>> Begin SUPPLIED DATA

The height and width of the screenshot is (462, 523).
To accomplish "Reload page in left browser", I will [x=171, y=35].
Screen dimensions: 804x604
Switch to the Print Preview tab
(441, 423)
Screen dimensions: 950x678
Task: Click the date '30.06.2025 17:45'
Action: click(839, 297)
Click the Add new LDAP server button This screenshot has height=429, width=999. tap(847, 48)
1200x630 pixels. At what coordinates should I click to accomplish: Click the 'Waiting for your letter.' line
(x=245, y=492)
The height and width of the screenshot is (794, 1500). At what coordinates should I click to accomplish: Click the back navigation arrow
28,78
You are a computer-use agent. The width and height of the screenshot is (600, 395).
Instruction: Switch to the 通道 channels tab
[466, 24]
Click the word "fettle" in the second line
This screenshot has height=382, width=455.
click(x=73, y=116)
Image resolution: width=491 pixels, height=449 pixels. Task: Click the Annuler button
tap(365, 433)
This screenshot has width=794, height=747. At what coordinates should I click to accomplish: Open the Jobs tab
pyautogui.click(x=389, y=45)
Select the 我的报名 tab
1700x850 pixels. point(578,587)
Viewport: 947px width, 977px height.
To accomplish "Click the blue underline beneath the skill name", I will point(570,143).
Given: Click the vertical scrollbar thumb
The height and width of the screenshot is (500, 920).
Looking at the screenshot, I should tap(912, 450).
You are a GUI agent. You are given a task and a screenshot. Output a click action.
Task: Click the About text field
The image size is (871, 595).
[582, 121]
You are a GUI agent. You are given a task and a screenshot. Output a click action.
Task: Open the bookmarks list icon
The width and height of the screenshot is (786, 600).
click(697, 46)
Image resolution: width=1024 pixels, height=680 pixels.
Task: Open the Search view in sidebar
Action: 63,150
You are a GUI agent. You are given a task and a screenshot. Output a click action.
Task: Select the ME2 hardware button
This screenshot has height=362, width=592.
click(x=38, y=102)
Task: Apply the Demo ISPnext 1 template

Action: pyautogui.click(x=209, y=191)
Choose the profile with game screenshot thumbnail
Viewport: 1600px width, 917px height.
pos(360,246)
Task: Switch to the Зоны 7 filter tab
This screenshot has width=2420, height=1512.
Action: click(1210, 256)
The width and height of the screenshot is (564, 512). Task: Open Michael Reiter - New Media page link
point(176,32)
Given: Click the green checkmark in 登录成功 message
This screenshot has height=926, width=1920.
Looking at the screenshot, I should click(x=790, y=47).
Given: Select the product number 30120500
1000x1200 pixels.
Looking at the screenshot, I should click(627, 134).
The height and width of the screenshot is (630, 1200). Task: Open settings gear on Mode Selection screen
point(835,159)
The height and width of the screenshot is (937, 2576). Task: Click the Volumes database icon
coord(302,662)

>> End SUPPLIED DATA

* _WHAT TO DO_: Rewrite all of the rows above as a numbered list, omitting any blank lines.

* _TASK SOLUTION_:
1. The height and width of the screenshot is (462, 523).
2. To accomplish "Reload page in left browser", I will [x=171, y=35].
3. Screen dimensions: 804x604
4. Switch to the Print Preview tab
5. (441, 423)
6. Screen dimensions: 950x678
7. Task: Click the date '30.06.2025 17:45'
8. Action: click(839, 297)
9. Click the Add new LDAP server button This screenshot has height=429, width=999. tap(847, 48)
10. 1200x630 pixels. At what coordinates should I click to accomplish: Click the 'Waiting for your letter.' line
11. (x=245, y=492)
12. The height and width of the screenshot is (794, 1500). At what coordinates should I click to accomplish: Click the back navigation arrow
13. 28,78
14. You are a computer-use agent. The width and height of the screenshot is (600, 395).
15. Instruction: Switch to the 通道 channels tab
16. [466, 24]
17. Click the word "fettle" in the second line
18. This screenshot has height=382, width=455.
19. click(x=73, y=116)
20. Image resolution: width=491 pixels, height=449 pixels. Task: Click the Annuler button
21. tap(365, 433)
22. This screenshot has width=794, height=747. At what coordinates should I click to accomplish: Open the Jobs tab
23. pyautogui.click(x=389, y=45)
24. Select the 我的报名 tab
25. 1700x850 pixels. point(578,587)
26. Viewport: 947px width, 977px height.
27. To accomplish "Click the blue underline beneath the skill name", I will point(570,143).
28. Given: Click the vertical scrollbar thumb
29. The height and width of the screenshot is (500, 920).
30. Looking at the screenshot, I should tap(912, 450).
31. You are a GUI agent. You are given a task and a screenshot. Output a click action.
32. Task: Click the About text field
33. The image size is (871, 595).
34. [582, 121]
35. You are a GUI agent. You are given a task and a screenshot. Output a click action.
36. Task: Open the bookmarks list icon
37. The width and height of the screenshot is (786, 600).
38. click(697, 46)
39. Image resolution: width=1024 pixels, height=680 pixels.
40. Task: Open the Search view in sidebar
41. Action: 63,150
42. You are a GUI agent. You are given a task and a screenshot. Output a click action.
43. Task: Select the ME2 hardware button
44. This screenshot has height=362, width=592.
45. click(x=38, y=102)
46. Task: Apply the Demo ISPnext 1 template
47. Action: pyautogui.click(x=209, y=191)
48. Choose the profile with game screenshot thumbnail
49. Viewport: 1600px width, 917px height.
50. pos(360,246)
51. Task: Switch to the Зоны 7 filter tab
52. This screenshot has width=2420, height=1512.
53. Action: click(1210, 256)
54. The width and height of the screenshot is (564, 512). Task: Open Michael Reiter - New Media page link
55. point(176,32)
56. Given: Click the green checkmark in 登录成功 message
57. This screenshot has height=926, width=1920.
58. Looking at the screenshot, I should click(x=790, y=47).
59. Given: Select the product number 30120500
60. 1000x1200 pixels.
61. Looking at the screenshot, I should click(627, 134).
62. The height and width of the screenshot is (630, 1200). Task: Open settings gear on Mode Selection screen
63. point(835,159)
64. The height and width of the screenshot is (937, 2576). Task: Click the Volumes database icon
65. coord(302,662)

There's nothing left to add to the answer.